* **Exercise**: Your answer should consist of each line from the data below that contains "next".

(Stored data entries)
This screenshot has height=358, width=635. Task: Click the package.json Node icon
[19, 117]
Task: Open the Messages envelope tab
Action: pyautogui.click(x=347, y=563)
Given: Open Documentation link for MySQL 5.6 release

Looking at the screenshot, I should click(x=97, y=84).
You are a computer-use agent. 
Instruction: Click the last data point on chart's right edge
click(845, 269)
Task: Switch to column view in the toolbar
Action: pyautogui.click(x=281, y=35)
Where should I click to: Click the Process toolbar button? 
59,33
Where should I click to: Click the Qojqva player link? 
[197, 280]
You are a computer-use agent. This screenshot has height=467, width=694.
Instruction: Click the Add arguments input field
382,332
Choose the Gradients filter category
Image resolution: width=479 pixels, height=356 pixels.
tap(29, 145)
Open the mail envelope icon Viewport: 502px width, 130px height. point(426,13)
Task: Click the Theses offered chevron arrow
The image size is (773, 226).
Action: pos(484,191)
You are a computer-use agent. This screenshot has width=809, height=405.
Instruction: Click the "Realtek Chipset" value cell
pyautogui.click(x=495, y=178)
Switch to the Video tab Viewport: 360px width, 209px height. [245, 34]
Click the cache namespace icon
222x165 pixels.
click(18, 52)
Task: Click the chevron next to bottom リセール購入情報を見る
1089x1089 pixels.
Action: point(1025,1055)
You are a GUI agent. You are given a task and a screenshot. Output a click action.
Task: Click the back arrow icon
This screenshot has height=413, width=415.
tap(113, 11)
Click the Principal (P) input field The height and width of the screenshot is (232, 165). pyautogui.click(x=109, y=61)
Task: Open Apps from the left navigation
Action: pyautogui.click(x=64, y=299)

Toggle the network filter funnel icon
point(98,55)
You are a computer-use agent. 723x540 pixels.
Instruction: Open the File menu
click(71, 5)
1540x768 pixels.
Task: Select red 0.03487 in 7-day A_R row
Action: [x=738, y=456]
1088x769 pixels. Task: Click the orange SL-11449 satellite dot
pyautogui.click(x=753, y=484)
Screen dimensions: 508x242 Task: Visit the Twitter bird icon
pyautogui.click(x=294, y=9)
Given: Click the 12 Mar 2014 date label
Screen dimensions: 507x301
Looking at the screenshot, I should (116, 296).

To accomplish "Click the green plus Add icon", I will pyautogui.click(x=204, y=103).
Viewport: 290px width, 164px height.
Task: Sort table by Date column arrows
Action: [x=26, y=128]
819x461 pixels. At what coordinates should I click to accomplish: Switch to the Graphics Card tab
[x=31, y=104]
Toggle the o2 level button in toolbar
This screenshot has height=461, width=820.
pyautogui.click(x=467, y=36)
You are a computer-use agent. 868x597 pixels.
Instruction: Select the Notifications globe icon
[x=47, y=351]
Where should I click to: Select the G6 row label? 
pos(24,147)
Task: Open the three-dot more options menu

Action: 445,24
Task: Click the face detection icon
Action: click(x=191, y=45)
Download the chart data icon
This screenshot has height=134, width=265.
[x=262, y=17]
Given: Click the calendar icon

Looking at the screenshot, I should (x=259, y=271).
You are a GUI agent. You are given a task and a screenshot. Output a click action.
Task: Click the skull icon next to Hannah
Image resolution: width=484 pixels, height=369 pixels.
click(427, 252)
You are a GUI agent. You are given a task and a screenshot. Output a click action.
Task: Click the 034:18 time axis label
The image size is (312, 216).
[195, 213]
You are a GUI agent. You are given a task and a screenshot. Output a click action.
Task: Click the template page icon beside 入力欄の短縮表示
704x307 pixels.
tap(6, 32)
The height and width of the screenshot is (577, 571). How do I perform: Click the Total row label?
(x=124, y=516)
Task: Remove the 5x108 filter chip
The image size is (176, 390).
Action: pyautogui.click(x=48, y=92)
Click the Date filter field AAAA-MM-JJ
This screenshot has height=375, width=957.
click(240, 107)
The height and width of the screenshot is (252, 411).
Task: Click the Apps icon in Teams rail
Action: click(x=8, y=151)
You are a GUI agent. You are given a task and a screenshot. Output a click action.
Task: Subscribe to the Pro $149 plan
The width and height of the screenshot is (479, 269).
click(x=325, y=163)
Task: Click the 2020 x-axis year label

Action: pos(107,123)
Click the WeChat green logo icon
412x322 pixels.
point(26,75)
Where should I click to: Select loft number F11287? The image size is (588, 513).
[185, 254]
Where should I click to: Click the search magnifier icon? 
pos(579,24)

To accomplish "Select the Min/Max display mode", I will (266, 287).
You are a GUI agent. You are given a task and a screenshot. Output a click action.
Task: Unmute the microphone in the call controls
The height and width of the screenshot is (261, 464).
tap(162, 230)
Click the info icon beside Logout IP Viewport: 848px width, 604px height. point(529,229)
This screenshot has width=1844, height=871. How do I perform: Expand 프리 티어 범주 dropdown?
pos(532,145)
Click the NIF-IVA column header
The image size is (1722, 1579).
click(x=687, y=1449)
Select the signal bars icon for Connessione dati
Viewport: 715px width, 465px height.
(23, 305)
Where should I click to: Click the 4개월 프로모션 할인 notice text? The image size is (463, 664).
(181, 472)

* **Solved problem**:
Task: Click the chevron next to bottom リセール購入情報を見る
Task: Click the skull icon next to Hannah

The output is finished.